- **DATA IN THIS EXERCISE**:
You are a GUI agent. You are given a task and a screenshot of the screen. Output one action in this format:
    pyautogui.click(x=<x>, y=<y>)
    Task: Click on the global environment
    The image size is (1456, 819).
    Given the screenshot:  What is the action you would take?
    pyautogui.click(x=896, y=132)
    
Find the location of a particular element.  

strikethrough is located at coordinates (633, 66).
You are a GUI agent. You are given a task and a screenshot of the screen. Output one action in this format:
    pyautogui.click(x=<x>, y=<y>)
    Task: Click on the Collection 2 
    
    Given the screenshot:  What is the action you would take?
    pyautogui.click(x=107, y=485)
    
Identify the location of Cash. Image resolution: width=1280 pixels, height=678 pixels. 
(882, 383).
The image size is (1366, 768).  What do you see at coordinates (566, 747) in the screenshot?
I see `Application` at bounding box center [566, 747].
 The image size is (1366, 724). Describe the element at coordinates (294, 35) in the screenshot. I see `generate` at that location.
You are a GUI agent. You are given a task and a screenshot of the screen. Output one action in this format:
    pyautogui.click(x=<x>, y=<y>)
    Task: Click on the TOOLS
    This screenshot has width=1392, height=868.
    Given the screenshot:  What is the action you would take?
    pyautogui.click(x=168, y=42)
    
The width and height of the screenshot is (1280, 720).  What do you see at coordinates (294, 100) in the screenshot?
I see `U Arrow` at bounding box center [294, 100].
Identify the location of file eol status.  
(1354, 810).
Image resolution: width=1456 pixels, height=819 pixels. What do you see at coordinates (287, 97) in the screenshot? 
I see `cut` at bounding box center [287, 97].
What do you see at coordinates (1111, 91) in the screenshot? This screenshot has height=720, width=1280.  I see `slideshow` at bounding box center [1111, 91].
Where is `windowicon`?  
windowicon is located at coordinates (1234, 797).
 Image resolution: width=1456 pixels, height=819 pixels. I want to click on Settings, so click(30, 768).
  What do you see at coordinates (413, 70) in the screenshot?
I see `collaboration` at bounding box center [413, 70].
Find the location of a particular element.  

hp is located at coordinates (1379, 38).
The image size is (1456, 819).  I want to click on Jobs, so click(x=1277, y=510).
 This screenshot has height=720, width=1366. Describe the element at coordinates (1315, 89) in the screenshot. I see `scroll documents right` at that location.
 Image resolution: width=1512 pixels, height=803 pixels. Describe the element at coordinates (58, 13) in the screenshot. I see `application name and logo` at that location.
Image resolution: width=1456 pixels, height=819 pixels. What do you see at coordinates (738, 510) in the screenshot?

- **PROBLEM TO WORK ON**: Please copy out, word for word, the data above, starting with the line that contains "97) in the screenshot?" and going on through the line that contains "What do you see at coordinates (1111, 91)".

- **RESPONSE TO THE EXERCISE**:
Image resolution: width=1456 pixels, height=819 pixels. What do you see at coordinates (287, 97) in the screenshot? 
I see `cut` at bounding box center [287, 97].
What do you see at coordinates (1111, 91) in the screenshot? This screenshot has height=720, width=1280.  I see `slideshow` at bounding box center [1111, 91].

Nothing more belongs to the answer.